• Exercise prompt: Repeat the listing below in full, keeping every character as it is.

*** Opening of Given records ***

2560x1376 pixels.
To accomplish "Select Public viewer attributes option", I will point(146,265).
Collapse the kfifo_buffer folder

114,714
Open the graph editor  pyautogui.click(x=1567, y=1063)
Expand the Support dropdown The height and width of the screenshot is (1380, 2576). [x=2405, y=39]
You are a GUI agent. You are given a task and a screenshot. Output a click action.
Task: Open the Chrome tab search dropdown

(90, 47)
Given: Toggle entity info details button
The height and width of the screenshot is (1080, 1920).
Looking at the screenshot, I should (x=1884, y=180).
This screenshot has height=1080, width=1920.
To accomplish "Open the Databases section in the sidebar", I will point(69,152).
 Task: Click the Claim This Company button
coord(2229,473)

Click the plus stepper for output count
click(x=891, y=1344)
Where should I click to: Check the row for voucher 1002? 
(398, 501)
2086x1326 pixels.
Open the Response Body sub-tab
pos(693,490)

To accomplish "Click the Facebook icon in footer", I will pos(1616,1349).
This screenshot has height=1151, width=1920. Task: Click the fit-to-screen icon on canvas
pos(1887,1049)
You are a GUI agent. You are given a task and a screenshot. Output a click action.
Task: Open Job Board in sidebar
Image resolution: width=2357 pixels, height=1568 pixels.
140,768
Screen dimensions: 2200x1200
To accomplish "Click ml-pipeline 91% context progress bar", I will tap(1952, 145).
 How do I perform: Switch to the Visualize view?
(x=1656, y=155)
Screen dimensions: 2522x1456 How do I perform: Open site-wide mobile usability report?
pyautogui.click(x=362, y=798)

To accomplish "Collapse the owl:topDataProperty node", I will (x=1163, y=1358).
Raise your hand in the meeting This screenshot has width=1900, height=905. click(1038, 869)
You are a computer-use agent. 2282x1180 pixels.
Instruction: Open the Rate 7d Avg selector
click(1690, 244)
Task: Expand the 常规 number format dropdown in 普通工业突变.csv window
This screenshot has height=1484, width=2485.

*** Close of Given records ***

• Completed task:
2560x1376 pixels.
To accomplish "Select Public viewer attributes option", I will point(146,265).
Collapse the kfifo_buffer folder

114,714
Open the graph editor  pyautogui.click(x=1567, y=1063)
Expand the Support dropdown The height and width of the screenshot is (1380, 2576). [x=2405, y=39]
You are a GUI agent. You are given a task and a screenshot. Output a click action.
Task: Open the Chrome tab search dropdown

(90, 47)
Given: Toggle entity info details button
The height and width of the screenshot is (1080, 1920).
Looking at the screenshot, I should (x=1884, y=180).
This screenshot has height=1080, width=1920.
To accomplish "Open the Databases section in the sidebar", I will point(69,152).
 Task: Click the Claim This Company button
coord(2229,473)

Click the plus stepper for output count
click(x=891, y=1344)
Where should I click to: Check the row for voucher 1002? 
(398, 501)
2086x1326 pixels.
Open the Response Body sub-tab
pos(693,490)

To accomplish "Click the Facebook icon in footer", I will pos(1616,1349).
This screenshot has height=1151, width=1920. Task: Click the fit-to-screen icon on canvas
pos(1887,1049)
You are a GUI agent. You are given a task and a screenshot. Output a click action.
Task: Open Job Board in sidebar
Image resolution: width=2357 pixels, height=1568 pixels.
140,768
Screen dimensions: 2200x1200
To accomplish "Click ml-pipeline 91% context progress bar", I will tap(1952, 145).
 How do I perform: Switch to the Visualize view?
(x=1656, y=155)
Screen dimensions: 2522x1456 How do I perform: Open site-wide mobile usability report?
pyautogui.click(x=362, y=798)

To accomplish "Collapse the owl:topDataProperty node", I will (x=1163, y=1358).
Raise your hand in the meeting This screenshot has width=1900, height=905. click(1038, 869)
You are a computer-use agent. 2282x1180 pixels.
Instruction: Open the Rate 7d Avg selector
click(1690, 244)
Task: Expand the 常规 number format dropdown in 普通工业突变.csv window
This screenshot has height=1484, width=2485.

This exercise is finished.